● **Supplied information**:
■ ■ ■ ■

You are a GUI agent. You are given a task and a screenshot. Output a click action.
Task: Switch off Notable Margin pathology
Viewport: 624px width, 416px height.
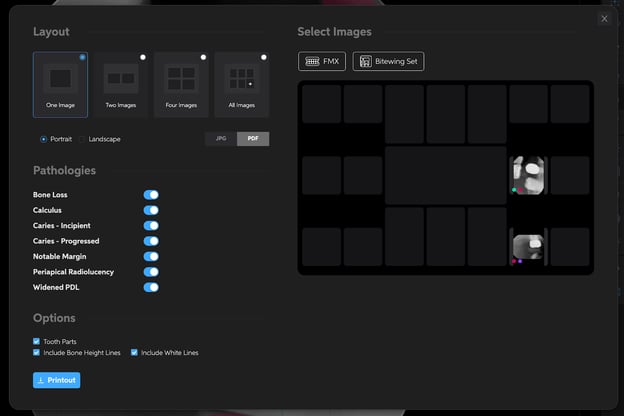click(x=151, y=256)
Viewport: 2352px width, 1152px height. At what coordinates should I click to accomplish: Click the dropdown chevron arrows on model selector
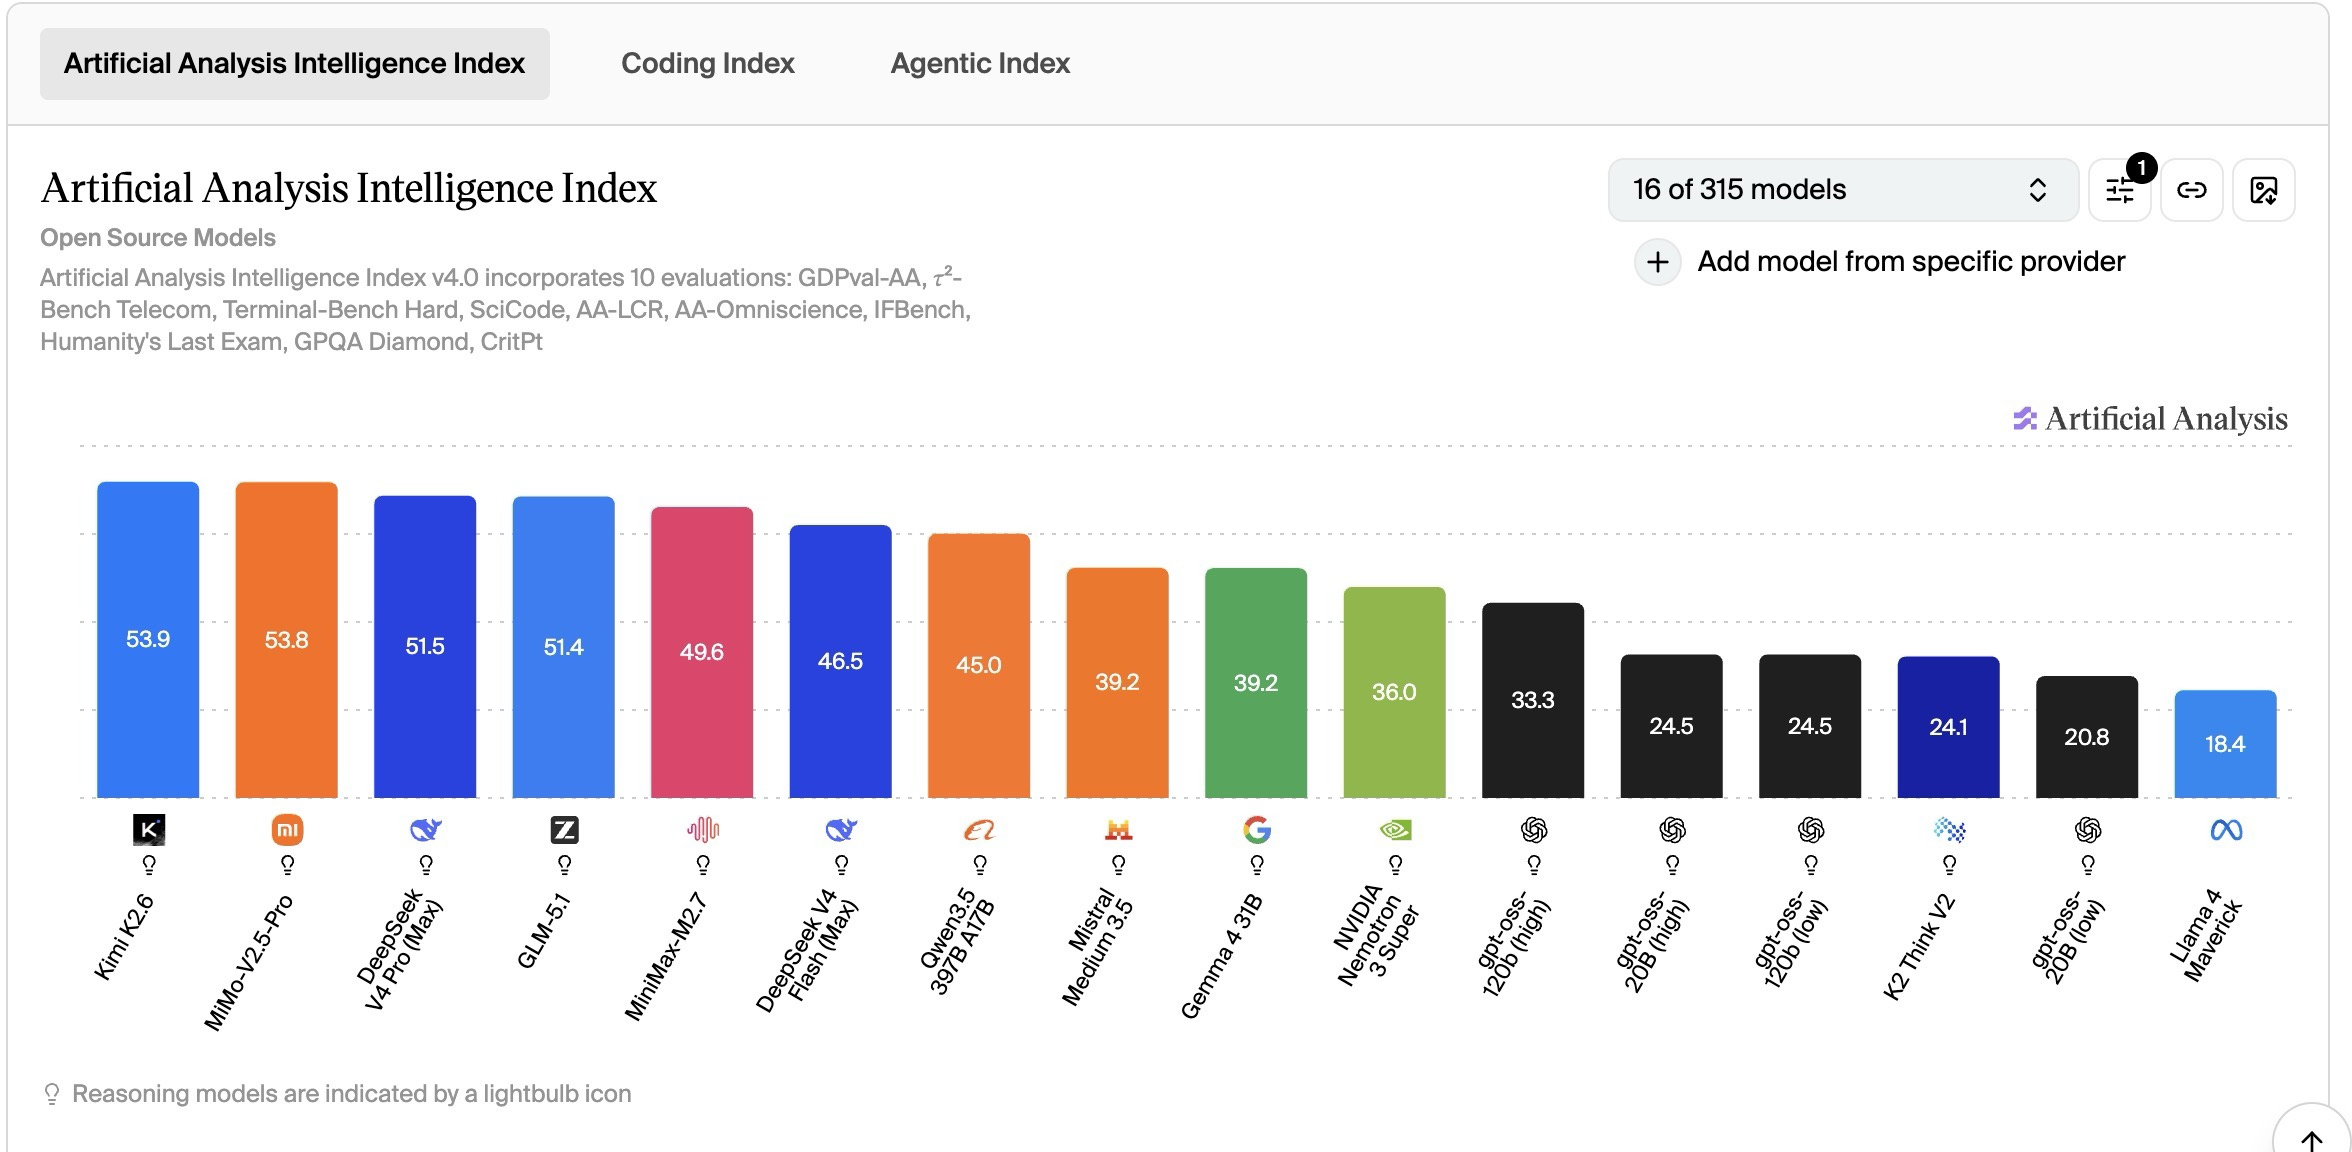click(x=2037, y=190)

■ ■ ■ ■

● **Aim of the exercise**:
Transcribe each entry above without alteration, but keep the pictures out.

● **Result of this task**:
You are a GUI agent. You are given a task and a screenshot. Output a click action.
Task: Switch off Notable Margin pathology
Viewport: 624px width, 416px height.
click(x=151, y=256)
Viewport: 2352px width, 1152px height. At what coordinates should I click to accomplish: Click the dropdown chevron arrows on model selector
click(x=2037, y=190)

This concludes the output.